Recorded data:
=======
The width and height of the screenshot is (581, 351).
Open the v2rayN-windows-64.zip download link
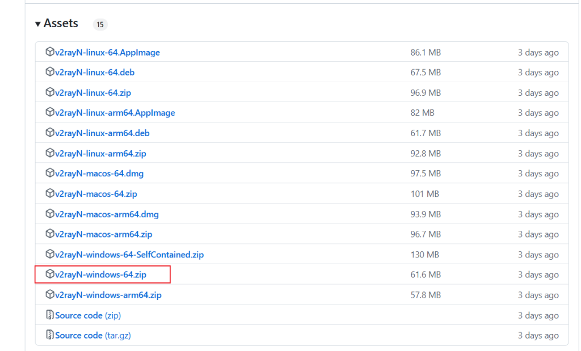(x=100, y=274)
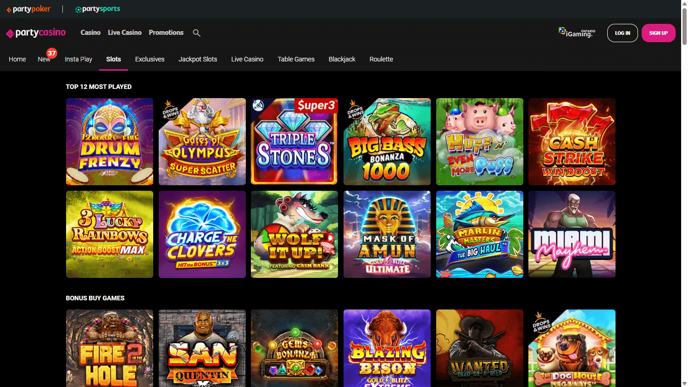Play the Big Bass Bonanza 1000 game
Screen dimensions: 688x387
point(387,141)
=======
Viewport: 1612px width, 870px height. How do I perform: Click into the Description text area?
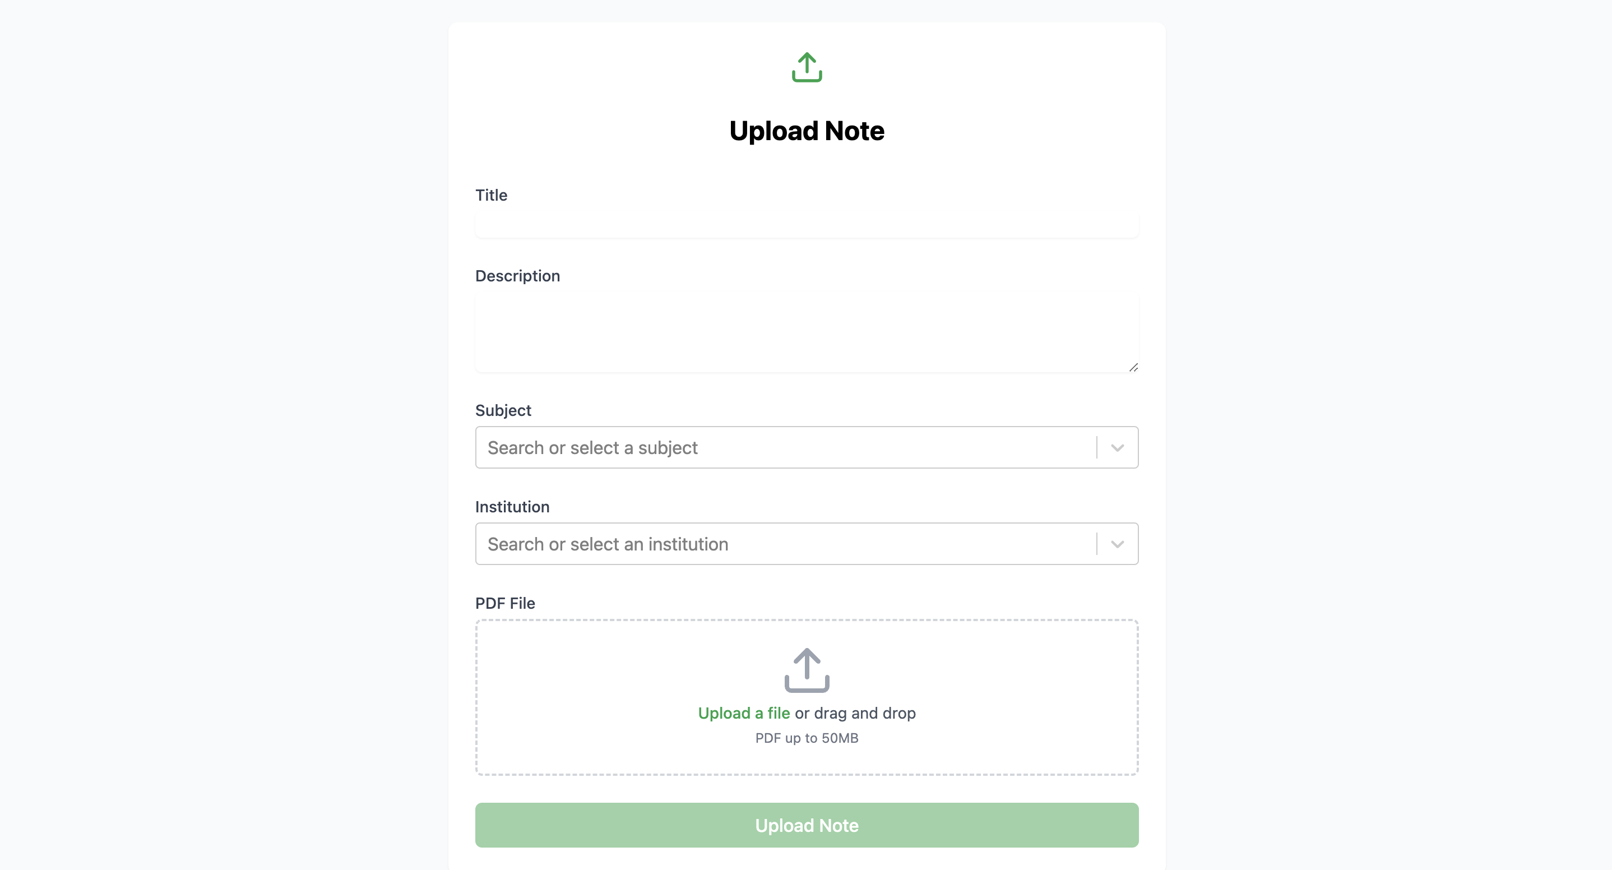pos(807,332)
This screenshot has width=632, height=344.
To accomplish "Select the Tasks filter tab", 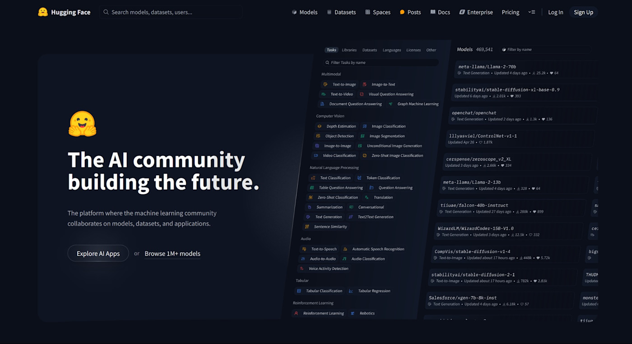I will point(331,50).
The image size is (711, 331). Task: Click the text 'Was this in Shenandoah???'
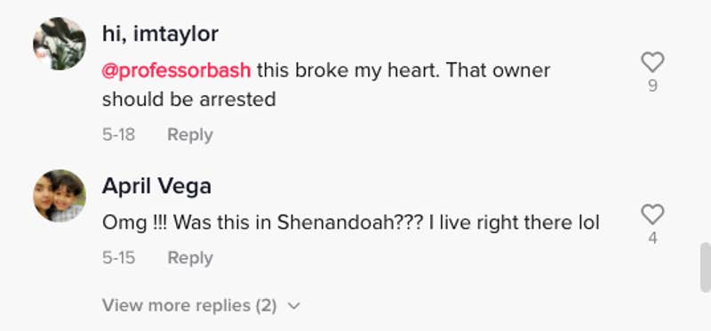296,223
=======
## Task brief
State how many lines of the records hold the string "screenshot", and nothing else.

## Written solution
2